§ **RECORD EXCERPTS**:
======
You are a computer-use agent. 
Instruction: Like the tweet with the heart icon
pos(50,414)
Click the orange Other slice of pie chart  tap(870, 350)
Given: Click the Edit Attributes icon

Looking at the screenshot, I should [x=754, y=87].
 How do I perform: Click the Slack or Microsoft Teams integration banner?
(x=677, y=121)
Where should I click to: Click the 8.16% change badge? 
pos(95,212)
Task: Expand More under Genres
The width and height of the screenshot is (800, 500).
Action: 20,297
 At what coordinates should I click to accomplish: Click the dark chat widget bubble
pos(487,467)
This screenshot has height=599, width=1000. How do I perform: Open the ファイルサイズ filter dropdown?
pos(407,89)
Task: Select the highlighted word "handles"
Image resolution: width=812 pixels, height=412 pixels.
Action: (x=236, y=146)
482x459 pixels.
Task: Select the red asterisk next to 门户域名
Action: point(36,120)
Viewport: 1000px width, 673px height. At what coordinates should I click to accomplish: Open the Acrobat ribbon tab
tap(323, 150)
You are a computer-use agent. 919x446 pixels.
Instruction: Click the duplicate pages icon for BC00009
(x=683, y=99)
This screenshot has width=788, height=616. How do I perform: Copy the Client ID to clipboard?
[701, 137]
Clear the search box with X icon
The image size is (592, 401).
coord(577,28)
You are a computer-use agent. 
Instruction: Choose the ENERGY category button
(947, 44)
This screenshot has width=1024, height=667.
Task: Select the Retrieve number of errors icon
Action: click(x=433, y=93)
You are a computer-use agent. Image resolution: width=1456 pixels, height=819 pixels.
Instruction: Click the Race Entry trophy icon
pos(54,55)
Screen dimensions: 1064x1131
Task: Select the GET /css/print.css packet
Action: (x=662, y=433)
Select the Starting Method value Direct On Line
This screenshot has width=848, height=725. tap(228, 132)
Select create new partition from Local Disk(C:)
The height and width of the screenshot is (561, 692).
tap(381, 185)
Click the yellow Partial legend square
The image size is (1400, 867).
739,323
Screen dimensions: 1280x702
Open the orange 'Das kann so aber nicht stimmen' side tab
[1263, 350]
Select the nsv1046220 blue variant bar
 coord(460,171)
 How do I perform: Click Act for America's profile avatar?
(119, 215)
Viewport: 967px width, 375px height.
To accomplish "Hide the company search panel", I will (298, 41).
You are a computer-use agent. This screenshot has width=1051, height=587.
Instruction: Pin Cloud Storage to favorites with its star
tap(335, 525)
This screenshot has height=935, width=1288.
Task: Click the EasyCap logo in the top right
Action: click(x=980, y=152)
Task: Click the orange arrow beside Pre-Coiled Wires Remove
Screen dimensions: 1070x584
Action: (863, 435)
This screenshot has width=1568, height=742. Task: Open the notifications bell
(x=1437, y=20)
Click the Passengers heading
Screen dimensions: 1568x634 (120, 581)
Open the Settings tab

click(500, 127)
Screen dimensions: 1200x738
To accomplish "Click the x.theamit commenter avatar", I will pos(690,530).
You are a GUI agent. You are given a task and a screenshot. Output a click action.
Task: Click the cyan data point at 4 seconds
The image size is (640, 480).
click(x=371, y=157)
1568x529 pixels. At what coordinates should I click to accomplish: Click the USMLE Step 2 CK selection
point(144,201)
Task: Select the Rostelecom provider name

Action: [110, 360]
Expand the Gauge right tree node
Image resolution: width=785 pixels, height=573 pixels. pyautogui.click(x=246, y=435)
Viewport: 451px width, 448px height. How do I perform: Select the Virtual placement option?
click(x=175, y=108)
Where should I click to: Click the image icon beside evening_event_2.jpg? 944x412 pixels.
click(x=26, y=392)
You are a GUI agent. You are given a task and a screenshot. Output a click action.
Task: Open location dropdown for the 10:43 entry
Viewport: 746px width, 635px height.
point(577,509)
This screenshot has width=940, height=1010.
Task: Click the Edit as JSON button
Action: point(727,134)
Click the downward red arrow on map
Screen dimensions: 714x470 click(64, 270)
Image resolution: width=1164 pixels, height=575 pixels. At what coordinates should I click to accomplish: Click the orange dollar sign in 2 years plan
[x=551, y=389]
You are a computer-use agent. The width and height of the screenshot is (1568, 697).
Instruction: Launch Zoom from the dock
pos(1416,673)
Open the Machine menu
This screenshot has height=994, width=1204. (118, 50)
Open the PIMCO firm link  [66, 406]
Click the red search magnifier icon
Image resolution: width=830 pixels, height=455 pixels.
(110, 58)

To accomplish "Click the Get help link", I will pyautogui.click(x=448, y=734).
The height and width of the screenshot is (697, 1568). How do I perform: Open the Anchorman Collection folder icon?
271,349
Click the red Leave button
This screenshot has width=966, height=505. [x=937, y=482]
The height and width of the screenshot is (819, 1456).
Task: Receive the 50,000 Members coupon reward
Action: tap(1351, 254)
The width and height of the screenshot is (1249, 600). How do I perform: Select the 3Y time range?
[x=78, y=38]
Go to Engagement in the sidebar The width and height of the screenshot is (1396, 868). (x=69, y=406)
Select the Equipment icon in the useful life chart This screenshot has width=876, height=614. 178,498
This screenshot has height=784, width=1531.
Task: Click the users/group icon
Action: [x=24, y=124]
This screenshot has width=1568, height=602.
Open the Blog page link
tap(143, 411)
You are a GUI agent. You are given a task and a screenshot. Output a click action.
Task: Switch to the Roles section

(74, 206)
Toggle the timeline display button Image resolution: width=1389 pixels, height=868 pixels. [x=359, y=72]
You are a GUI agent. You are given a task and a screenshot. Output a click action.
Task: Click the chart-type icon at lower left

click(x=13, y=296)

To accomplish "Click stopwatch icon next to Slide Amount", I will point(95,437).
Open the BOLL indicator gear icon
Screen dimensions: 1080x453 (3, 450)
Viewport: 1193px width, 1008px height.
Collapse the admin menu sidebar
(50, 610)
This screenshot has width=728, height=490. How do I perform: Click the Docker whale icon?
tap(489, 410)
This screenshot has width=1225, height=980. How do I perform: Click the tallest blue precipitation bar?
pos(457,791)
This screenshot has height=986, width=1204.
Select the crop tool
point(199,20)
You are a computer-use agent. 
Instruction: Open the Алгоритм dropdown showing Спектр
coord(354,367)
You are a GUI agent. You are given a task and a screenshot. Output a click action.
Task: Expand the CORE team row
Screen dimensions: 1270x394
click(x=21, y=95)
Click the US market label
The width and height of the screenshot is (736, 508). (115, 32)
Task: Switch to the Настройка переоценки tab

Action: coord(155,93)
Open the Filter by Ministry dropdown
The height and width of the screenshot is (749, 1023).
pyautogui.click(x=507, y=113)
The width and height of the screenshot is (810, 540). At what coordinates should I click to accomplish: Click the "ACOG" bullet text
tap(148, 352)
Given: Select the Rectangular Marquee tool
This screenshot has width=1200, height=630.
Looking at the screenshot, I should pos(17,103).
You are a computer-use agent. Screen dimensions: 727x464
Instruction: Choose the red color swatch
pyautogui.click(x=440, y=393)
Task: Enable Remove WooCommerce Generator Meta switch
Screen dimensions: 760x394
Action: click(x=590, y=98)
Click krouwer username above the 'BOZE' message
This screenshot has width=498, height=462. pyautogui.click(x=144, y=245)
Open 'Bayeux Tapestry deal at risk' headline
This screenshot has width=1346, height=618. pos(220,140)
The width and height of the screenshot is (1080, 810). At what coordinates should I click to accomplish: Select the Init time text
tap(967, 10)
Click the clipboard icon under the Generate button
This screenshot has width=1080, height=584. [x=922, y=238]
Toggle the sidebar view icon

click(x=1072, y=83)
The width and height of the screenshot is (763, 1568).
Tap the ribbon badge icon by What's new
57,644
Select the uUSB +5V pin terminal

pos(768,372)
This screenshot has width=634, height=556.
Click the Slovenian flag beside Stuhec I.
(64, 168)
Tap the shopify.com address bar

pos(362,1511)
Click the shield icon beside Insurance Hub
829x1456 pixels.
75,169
======
§ **WHAT THE TASK ASKS**: Write down again, exactly as given, only the lines above that fall from the line with "Task: Select the highlighted" to the line with "You are a computer-use agent. Image", inclusive.

§ **TASK SOLUTION**:
Task: Select the highlighted word "handles"
Image resolution: width=812 pixels, height=412 pixels.
Action: (x=236, y=146)
482x459 pixels.
Task: Select the red asterisk next to 门户域名
Action: point(36,120)
Viewport: 1000px width, 673px height. At what coordinates should I click to accomplish: Open the Acrobat ribbon tab
tap(323, 150)
You are a computer-use agent. 919x446 pixels.
Instruction: Click the duplicate pages icon for BC00009
(x=683, y=99)
This screenshot has width=788, height=616. How do I perform: Copy the Client ID to clipboard?
[701, 137]
Clear the search box with X icon
The image size is (592, 401).
coord(577,28)
You are a computer-use agent. 
Instruction: Choose the ENERGY category button
(947, 44)
This screenshot has width=1024, height=667.
Task: Select the Retrieve number of errors icon
Action: click(x=433, y=93)
You are a computer-use agent. Image resolution: width=1456 pixels, height=819 pixels.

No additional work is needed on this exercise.